10.28.2009

Sinceridade e Silêncio

Sinceridade é uma palavra muito interessante. Eu estive a ler algumas coisas sobre a sua etimologia, e encontrei duas opiniões divergentes: alguns acham que sincerus resulta da concatenação do radical sin- (que está presente na palavra singular, por exemplo) com o radical cer- (que está relacionado com o verbo crescer), significando 'que cresceu de uma só proveniência, puro'; outros acham que resulta da lexicalização do sintagma sine cera, aplicando-se originalmente, no tempo do império romano, ao mármore cujas imperfeições não tinham sido tapadas com cera, isto é, ao mármore genuíno. É claro que esta segunda é muito mais engraçada, principalmente se pensarmos na especialização de significado entretanto havida. Nesse aspecto, a palavra sinceridade tem uma relação muito interessante com polidez. Uma pessoa pode tentar polir o mármore até que ele fique sem imperfeições, dessa forma evitando recorrer à cera.

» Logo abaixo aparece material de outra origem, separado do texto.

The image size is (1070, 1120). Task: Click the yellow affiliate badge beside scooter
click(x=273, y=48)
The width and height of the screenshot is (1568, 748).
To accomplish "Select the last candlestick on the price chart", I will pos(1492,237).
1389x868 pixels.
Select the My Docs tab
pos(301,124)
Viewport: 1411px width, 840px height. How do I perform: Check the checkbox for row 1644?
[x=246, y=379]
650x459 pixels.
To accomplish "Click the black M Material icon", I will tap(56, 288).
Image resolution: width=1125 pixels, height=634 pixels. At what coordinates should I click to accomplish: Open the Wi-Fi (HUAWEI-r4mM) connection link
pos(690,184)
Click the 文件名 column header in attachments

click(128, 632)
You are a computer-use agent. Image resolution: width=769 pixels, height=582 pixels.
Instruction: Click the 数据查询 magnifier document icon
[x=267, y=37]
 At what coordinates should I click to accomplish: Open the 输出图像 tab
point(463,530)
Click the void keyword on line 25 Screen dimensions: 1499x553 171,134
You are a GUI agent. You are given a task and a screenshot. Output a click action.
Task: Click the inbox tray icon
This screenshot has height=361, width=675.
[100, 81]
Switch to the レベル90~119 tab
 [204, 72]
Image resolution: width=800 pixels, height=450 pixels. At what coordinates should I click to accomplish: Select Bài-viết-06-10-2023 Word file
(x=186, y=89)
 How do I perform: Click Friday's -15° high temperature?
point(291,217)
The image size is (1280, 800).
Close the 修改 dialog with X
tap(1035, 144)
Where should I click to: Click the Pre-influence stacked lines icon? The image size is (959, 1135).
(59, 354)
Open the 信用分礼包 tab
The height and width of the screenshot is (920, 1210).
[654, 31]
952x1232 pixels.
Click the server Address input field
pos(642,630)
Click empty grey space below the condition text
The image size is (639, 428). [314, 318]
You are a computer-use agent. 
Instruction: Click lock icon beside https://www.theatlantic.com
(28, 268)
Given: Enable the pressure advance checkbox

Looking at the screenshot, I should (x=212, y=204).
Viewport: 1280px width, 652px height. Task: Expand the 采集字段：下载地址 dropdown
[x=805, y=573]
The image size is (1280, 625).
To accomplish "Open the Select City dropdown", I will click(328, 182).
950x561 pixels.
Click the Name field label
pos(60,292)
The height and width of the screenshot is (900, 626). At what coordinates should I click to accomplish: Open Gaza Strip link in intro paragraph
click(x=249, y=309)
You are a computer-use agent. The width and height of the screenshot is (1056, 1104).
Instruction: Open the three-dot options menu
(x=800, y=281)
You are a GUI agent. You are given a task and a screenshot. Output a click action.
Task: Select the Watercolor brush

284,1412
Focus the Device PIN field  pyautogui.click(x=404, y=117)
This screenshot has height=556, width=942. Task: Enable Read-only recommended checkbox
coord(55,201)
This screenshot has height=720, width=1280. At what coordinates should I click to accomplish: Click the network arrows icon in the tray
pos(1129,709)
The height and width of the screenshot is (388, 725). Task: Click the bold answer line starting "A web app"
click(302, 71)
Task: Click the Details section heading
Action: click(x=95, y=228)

Agora deixando as metáforas de lado (é curioso reparar como o significado supostamente original das palavras tem agora de ser considerado uma metáfora), eu acho que não sou uma pessoa muito sincera. Pois é, porque o silêncio também serve para cobrir aquilo que não pretendemos dizer. Não sou muito sincero nem tenho a intenção de sê-lo, porque há sempre coisas que eu quero guardar para mim mesmo. Há coisas que eu quero guardar para pensar depois, coisas a que eu não quero ter de responder. Nesse sentido, eu sinto-me um pouco infantil, e é uma coisa que me agrada. Eu sei que é uma coisa que pode levar a que as pessoas não gostem de mim, mas normalmente não faço nenhum esforço para mudá-lo. Seja como for, não o faço por desprezo, e também tento evitar esse pensamento quando os outros o fazem a mim.

Por outro lado, é bom que se diga que ninguém diz tudo o que lhe vem à cabeça. Nesse aspecto, penso que o valor do silêncio é universal. É como na Teoria da Optimidade. Nós temos o Gen e depois o Eval. O som desta segunda palavra também pode ter umas certas conotações diabólicas, e nem sequer é preciso pôr as letras ao contrário. Dependendo da qualidade dos filtros, podemos ter pessoas mais ou menos sinceras, mais ou menos honestas. O silêncio é também um filtro, e é provavelmente o mais básico e o mais forte de todos. Se uma pessoa recorrer muitas vezes ao silêncio, provavelmente não é sincera. No entanto, se não recorrer quase nunca ao silêncio, também não é garantido que seja uma pessoa sincera.